The United States food justice movement has many facets spanning the issues of production and consumption. It has been a movement that has at least tried to demonstrate the importance of developing a food system that is sustainable economically and environmentally, and is still socially just.
Open letters to the Obama administration have tried to articulate the importance of the agricultural food systems. Many of these letters have made excellent points. Most have called for a reformed food system that returns value to the small producer, asserts that food should be produced closer to home, and focuses on developing more access to healthy food for under-served people.
These are all worthy requests. But the undertone of some of these open letters seems to support a kind of Manifest Destiny, right to the land framework. It is this kind of frame that gives rise to what seems to be an elitist view of the food system. Perhaps unintentional, the historical frame of the letters seems exclusionary. Contemporary thought in the food movement has made it abundantly clear that the current system is broken, even though most Americans cannot describe or define “the food system” in concrete terms. The activists that are aware of the scale of the food and agricultural problem often lack the cultural understanding to help others reach a similar conclusion. Too many times, those who are listening hear a list of what cannot be done and how they should change with no context given as to how changes impact their lives.
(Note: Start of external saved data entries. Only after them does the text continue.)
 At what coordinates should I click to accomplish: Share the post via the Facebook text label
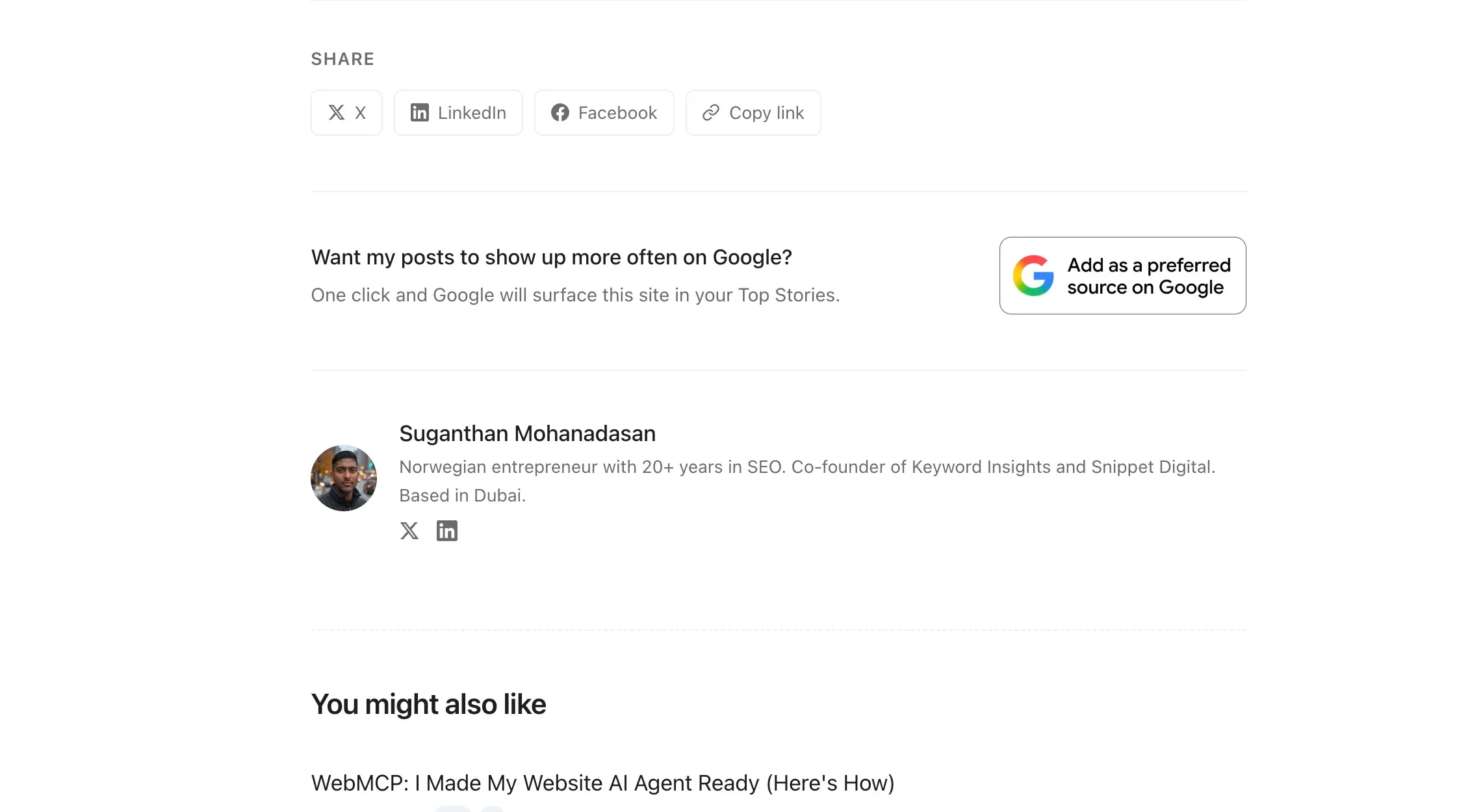tap(617, 112)
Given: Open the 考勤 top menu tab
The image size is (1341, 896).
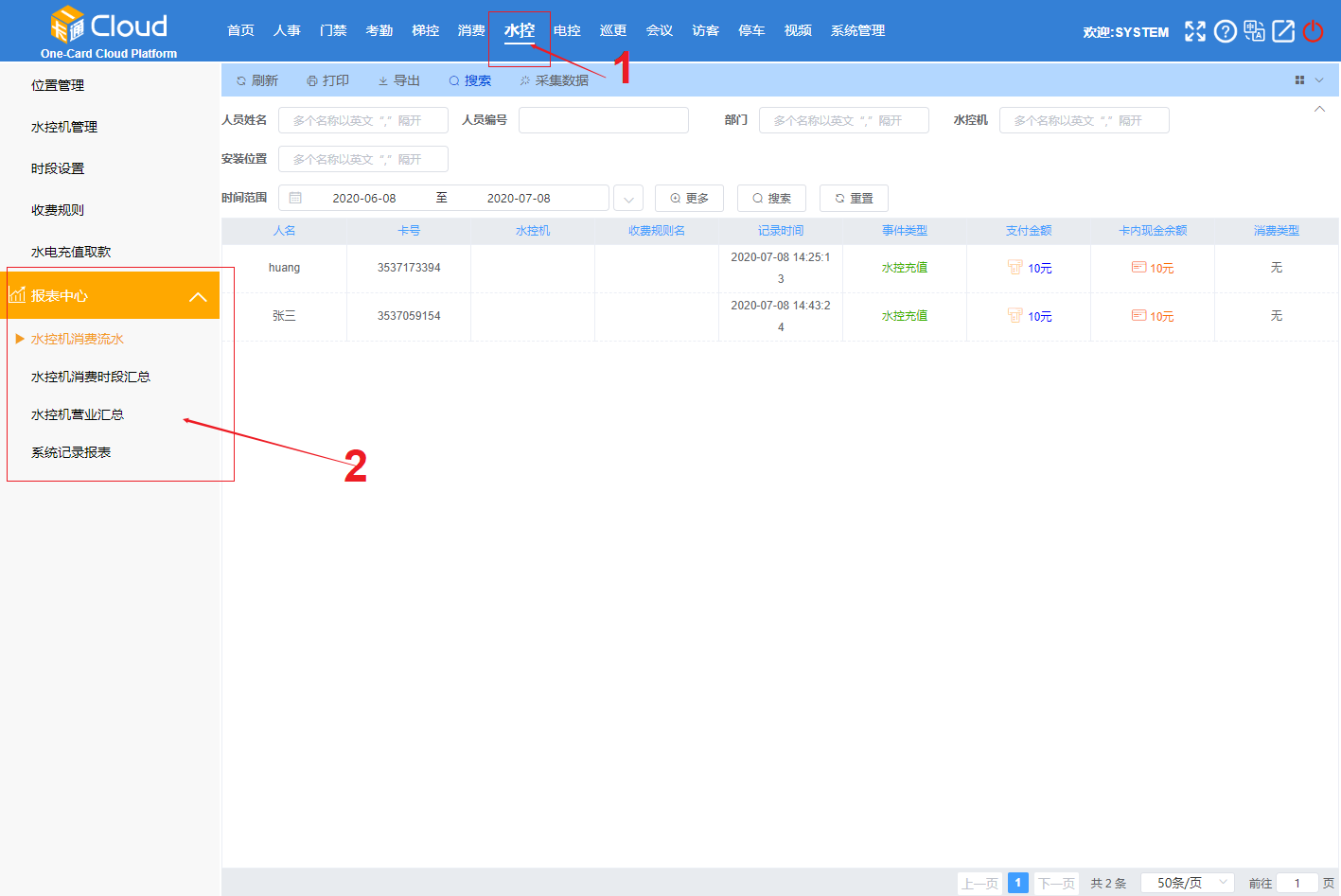Looking at the screenshot, I should pos(379,30).

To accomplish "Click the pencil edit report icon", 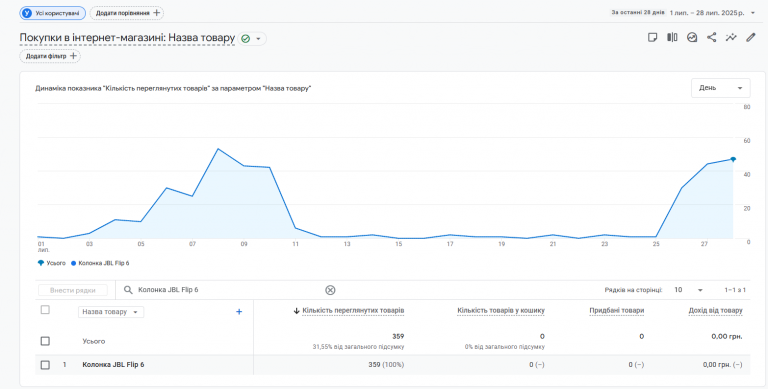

It is interesting to reflect: when exactly did the food system brake down? To answer this question, one would have to think about a time when the food system was on track. It is a safe bet that an examination of the past 40 years will not revel a food system that was healthy or robust. For example, during this time we were introduced to high fructose corn syrup (HFCS). The rise in usage of HFCS has been correlated with the rise in obesity rates. The correlation between HFCS in processed or manufactured food and the increase in chronic diet related diseases in the broader populations have disproportionately impacted communities of color.
At the heart of the food system are the lives of communities of color.
Victimization and genocide have underscored the development of the food system: Native Americans were slaughtered for their land and attempts to enslave them and make them work the land proved futile. The need for cheap labor to work in the developing agricultural plantation systems ushered in an era of slavery — the trafficking of Africans to the Americas. Today a modern form of slavery exists still, where immigrants are the cheap labor needed to make sure tomatoes are picked.
The new narrative must acknowledge that it is impossible for activist of color to fully embrace a food justice movement that does not acknowledge him or her. A system entrenched in food injustice cannot be transformed without recognizing the component that created that system.
What is needed is a new and vibrant food system, one that has at its core equity and justice. It will take all of us to create a vibrant, strong, economically viable environmentally sound and socially just food system.